*** Opening of EXERCISE INPUT ***

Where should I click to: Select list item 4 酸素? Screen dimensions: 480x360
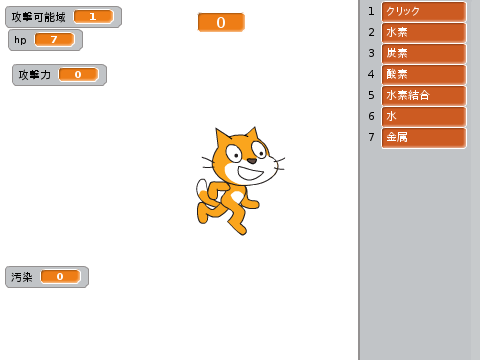[x=424, y=75]
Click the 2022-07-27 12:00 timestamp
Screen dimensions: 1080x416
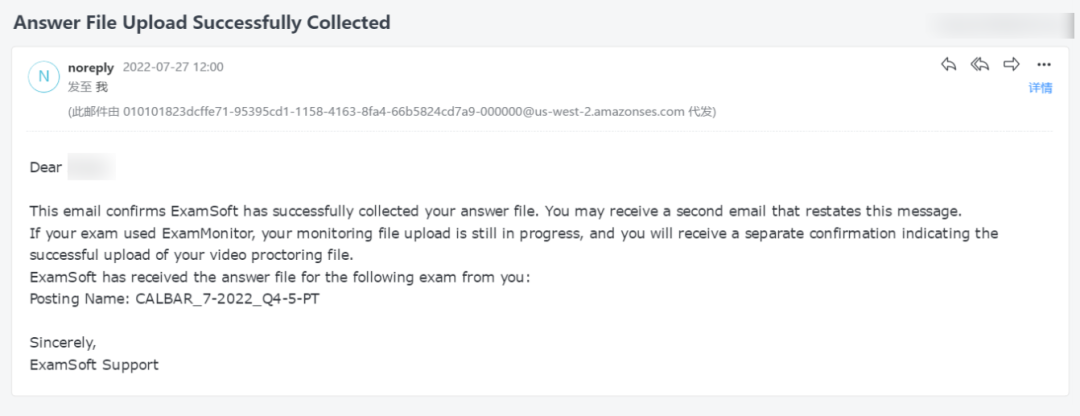[x=173, y=67]
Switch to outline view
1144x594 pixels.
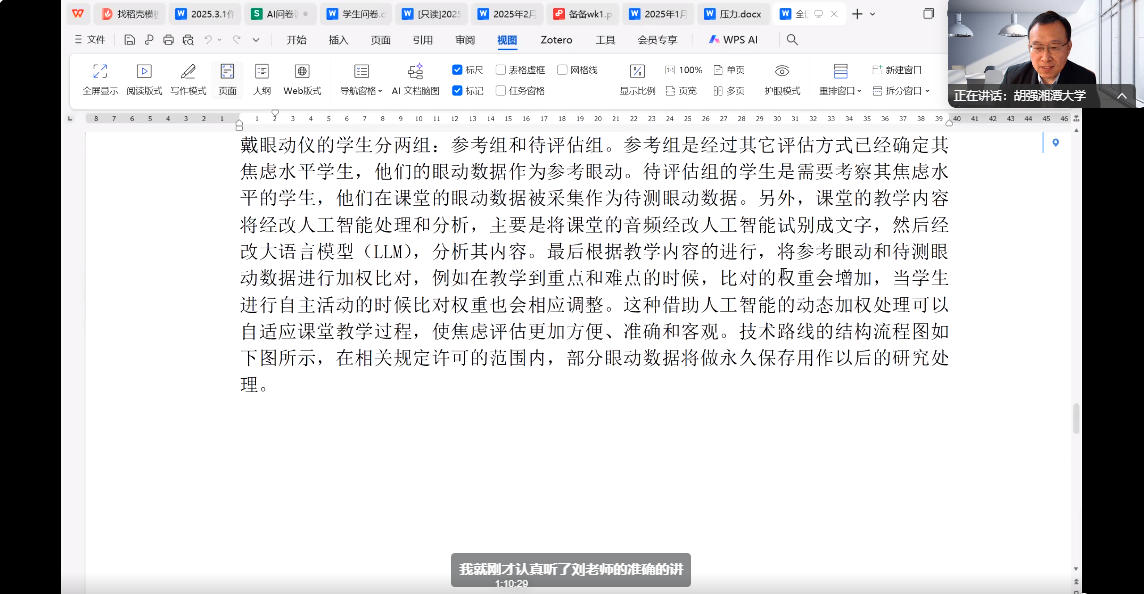(262, 78)
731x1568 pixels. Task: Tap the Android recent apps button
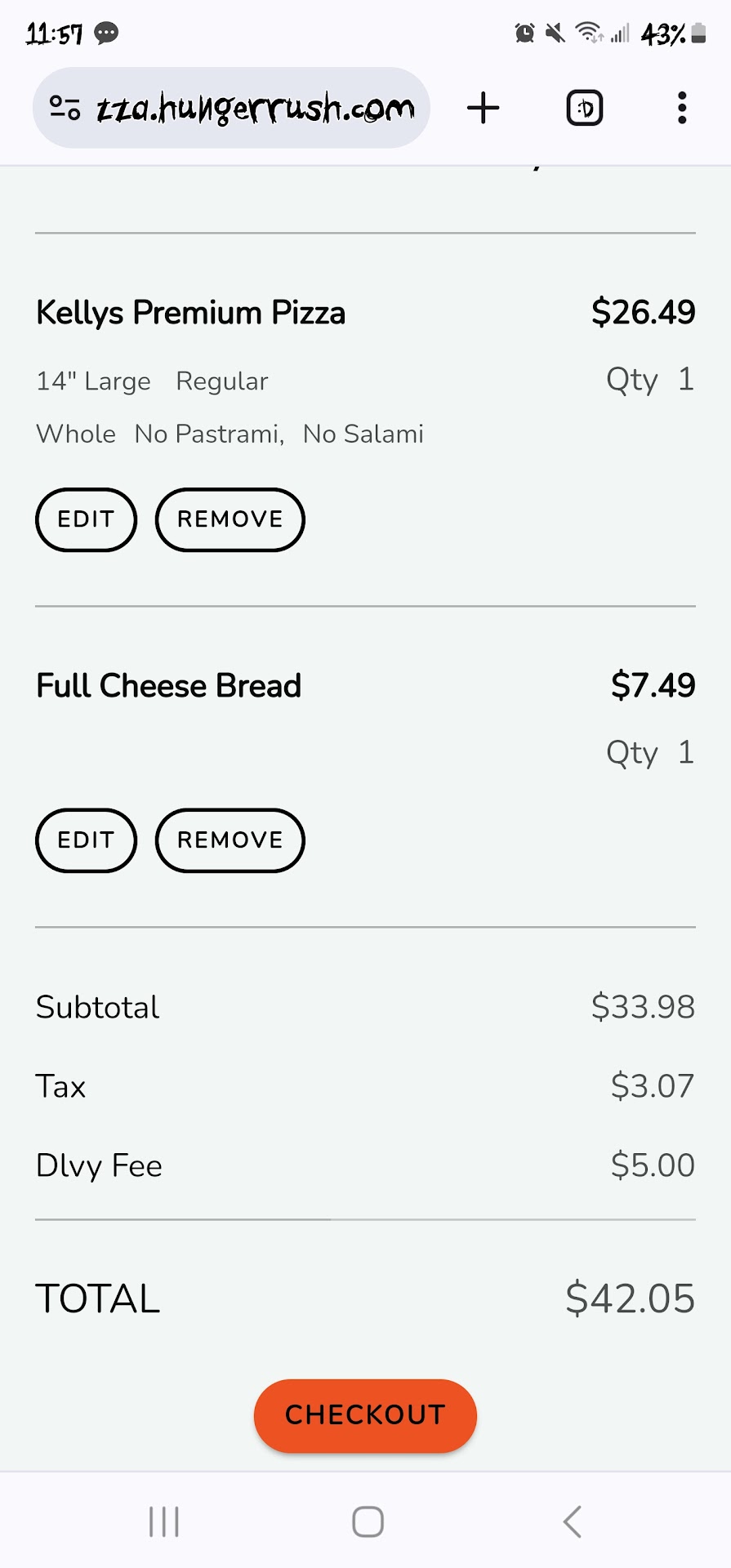pos(164,1521)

*** Close of EXERCISE INPUT ***

● TASK INSTRUCTIONS:
Reproduce exactly, with nothing added, the lines from the line with "Switch to outline view" through the end of the entries above; pictures are to be left out.

● SOLUTION FOR THIS TASK:
Switch to outline view
1144x594 pixels.
(262, 78)
731x1568 pixels. Task: Tap the Android recent apps button
pos(164,1521)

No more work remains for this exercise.